# Task to carry out
Scan the data beneath this task and copy each line that includes "will".

----

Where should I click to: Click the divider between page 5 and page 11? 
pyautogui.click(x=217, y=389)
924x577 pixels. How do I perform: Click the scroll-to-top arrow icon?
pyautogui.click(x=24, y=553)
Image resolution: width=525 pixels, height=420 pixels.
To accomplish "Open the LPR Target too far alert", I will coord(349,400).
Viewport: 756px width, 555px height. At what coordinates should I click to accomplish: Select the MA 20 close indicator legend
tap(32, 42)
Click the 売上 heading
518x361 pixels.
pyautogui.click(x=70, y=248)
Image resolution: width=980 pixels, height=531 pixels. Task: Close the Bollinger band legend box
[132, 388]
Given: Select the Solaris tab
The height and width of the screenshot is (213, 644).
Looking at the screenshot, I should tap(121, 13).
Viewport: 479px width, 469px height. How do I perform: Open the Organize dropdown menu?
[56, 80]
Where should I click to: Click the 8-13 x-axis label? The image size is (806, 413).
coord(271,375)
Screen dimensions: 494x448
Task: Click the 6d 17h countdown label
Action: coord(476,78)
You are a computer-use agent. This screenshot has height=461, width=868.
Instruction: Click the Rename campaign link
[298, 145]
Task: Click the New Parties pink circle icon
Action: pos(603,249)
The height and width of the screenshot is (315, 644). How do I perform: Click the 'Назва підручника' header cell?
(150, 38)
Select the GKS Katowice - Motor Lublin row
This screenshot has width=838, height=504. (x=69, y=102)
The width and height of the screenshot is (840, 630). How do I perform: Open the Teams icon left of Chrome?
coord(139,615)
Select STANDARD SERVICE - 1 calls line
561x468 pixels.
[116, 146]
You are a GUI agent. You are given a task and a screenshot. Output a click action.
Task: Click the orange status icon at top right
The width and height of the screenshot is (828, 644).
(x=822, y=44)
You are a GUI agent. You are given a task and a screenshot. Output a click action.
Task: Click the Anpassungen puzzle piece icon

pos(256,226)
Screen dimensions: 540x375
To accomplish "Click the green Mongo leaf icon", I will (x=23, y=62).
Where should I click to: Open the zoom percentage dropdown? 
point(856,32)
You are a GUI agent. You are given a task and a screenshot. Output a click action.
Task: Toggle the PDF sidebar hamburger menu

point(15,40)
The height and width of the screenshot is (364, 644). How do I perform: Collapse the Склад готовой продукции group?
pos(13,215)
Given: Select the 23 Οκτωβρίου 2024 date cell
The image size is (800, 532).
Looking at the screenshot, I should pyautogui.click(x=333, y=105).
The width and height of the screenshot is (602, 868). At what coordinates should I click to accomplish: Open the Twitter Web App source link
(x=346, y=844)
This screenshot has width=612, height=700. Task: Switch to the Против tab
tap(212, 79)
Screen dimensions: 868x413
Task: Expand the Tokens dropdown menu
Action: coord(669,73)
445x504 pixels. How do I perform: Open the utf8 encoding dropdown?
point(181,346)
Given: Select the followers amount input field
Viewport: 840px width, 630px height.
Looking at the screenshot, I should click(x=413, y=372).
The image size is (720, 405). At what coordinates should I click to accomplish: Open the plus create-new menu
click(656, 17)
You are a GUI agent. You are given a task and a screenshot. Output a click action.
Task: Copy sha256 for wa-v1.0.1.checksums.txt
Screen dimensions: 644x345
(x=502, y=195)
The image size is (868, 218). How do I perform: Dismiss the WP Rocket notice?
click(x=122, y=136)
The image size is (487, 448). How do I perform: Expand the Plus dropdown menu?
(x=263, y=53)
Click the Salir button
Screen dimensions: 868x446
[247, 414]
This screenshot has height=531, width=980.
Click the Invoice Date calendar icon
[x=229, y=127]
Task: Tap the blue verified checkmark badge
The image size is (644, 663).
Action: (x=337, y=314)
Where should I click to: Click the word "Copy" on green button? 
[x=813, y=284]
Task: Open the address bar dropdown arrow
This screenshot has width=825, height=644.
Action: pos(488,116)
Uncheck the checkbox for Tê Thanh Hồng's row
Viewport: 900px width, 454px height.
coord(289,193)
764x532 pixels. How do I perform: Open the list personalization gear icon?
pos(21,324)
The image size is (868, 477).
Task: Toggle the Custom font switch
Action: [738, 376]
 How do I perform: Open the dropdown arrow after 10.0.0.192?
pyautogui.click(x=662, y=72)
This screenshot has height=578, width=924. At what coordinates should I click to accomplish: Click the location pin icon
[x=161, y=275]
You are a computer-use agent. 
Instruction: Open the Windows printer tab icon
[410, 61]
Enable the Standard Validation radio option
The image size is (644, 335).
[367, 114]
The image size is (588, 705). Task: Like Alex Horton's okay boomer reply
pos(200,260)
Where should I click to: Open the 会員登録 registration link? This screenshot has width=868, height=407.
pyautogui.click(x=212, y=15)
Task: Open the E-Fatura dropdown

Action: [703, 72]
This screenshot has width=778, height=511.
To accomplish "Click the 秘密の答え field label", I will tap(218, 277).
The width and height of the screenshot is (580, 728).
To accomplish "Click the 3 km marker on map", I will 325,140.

----

# Written response
To accomplish "Open the LPR Target too far alert", I will coord(349,400).
To accomplish "Click the green Mongo leaf icon", I will (x=23, y=62).
To accomplish "Click the 秘密の答え field label", I will tap(218, 277).
To accomplish "Click the 3 km marker on map", I will 325,140.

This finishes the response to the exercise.